Row Oriented Column Oriented (Best for Analytical Queries)
SQL yes yes
What data is stored row by row. Eg: MySQL, Postgres data is stored column by column. Eg: Amazon Redshift, SAP HANA, Google PowerDrill
Use Case OLAP needs complex queries that require the processing of large volumes of data to generate insights. Example
  Finding Average(SELECT AVG(Salary) FROM Employees)
  Aggregating Queries (SELECT AVG(Salary), MIN(Age), MAX(Age) FROM Employees;)
  Filtering with Aggregation (SELECT Department, COUNT(*) FROM Employees WHERE Age > 30 GROUP BY Department;)

OLAP Scenario

What is OLAP(Online Analytical Processing)
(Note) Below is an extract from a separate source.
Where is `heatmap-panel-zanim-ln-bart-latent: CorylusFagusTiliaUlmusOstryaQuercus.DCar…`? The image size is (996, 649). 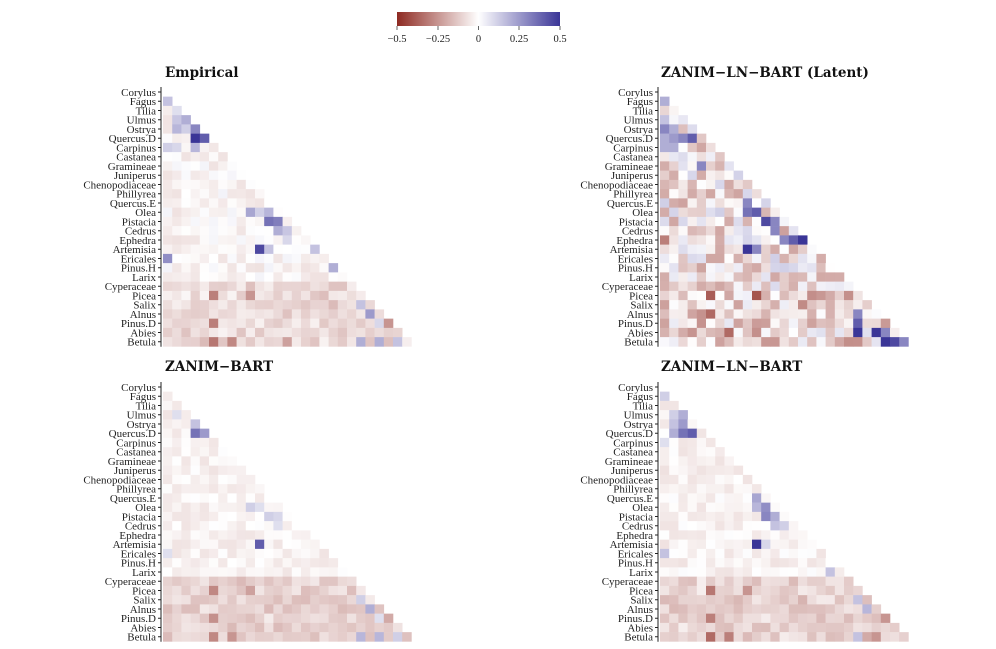
heatmap-panel-zanim-ln-bart-latent: CorylusFagusTiliaUlmusOstryaQuercus.DCar… is located at coordinates (744, 218).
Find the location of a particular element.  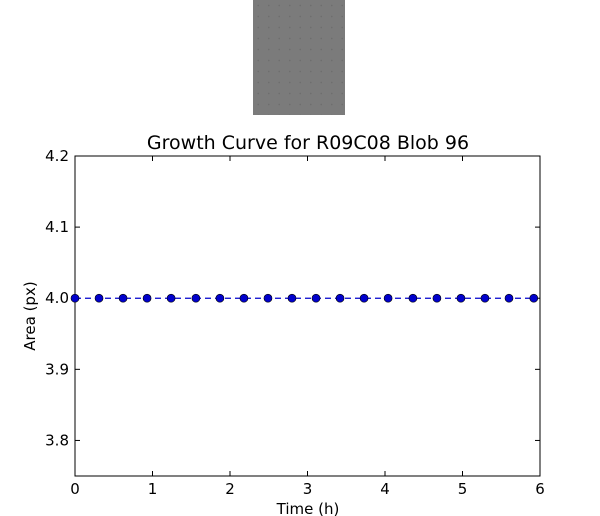

y-tick-label: 4.2 is located at coordinates (57, 156).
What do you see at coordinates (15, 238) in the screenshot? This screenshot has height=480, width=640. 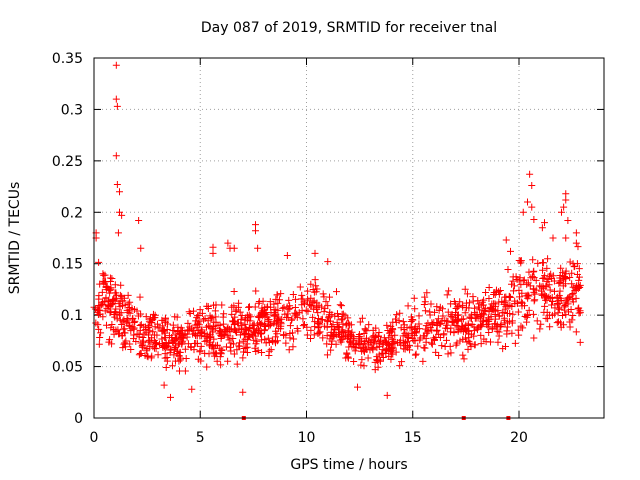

OLAP scenarios require real-time responses on top of large datasets for complex analytical queries with the following characteristics:
1. Datasets would be massive - billions or trillions of rows
2. Only a few columns are selected to answer any particular query
3. Results must be returned in milliseconds or seconds
4. OLAP scenario is very different from other popular scenarios (such as OLTP or Key-Value access).
5. MongoDB or Redis for analytics will get very poor performance compared to OLAP databases

Advatanges on IO

1. For an analytical query, only a small number of table columns need to be read.
In a column-oriented database, you can read just the data you need.
For example, if you need 5 columns out of 100, you can expect a 20-fold reduction in I/O
2. Data in columns is also easier to compress.
3. Due to the reduced I/O, more data fits in the system cache.